(Records from a collection)
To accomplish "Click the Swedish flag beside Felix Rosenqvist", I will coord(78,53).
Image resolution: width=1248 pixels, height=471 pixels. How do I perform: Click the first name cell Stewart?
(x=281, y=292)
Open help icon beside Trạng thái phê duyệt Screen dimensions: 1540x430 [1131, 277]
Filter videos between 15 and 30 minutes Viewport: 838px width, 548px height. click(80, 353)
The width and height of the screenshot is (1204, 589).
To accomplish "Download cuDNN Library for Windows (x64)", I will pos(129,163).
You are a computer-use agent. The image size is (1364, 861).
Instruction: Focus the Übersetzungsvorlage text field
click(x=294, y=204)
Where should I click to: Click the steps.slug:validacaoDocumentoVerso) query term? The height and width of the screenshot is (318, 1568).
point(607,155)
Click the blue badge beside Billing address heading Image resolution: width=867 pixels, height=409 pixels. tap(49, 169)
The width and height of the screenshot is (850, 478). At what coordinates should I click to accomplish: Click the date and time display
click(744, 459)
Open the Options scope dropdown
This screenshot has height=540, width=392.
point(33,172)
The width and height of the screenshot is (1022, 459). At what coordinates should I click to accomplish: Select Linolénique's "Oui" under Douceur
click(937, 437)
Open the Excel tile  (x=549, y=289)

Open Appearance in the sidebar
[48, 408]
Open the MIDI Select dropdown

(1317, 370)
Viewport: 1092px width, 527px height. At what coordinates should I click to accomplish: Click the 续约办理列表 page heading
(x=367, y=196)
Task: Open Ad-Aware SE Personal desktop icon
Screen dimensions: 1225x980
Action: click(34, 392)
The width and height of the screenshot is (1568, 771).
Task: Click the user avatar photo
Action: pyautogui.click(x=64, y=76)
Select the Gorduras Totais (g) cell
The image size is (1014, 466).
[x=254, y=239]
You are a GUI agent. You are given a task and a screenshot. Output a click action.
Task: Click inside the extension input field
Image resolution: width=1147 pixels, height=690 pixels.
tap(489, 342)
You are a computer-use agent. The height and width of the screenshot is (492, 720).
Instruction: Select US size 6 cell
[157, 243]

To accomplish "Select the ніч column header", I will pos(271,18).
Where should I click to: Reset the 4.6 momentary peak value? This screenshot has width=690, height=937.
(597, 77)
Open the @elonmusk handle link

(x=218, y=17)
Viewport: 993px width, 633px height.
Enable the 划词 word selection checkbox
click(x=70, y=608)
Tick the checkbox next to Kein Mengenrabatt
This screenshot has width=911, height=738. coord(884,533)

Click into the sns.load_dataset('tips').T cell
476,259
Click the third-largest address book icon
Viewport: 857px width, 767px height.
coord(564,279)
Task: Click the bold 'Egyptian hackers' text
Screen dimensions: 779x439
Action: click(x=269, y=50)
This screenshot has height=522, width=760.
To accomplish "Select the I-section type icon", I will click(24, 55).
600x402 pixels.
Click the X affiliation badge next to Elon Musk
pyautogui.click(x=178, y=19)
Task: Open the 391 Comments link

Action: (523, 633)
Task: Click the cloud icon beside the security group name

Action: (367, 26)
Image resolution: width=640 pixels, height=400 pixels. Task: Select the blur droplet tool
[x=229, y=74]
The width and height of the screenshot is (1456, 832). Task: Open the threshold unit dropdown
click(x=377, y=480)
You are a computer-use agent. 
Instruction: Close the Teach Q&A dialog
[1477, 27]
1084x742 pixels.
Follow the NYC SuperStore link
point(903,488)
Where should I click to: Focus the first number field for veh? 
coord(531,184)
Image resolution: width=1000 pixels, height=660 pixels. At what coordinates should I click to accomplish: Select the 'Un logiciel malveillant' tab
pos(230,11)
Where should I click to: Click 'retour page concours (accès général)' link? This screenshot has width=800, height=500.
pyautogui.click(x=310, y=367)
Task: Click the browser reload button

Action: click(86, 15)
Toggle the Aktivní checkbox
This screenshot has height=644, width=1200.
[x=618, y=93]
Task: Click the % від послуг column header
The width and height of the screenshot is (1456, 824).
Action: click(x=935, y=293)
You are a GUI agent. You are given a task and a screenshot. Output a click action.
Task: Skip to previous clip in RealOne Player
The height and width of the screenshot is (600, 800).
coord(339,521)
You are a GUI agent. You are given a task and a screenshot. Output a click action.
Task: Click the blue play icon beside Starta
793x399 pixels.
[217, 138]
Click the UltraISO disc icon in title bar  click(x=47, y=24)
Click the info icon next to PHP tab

Description of the task
List every line in the entries above that contains the word "first", treating uppercase and lowercase letters as different. Copy each of those lines in full.

Worked solution
Image resolution: width=1248 pixels, height=471 pixels. How do I perform: Click the first name cell Stewart?
Where should I click to: Focus the first number field for veh? 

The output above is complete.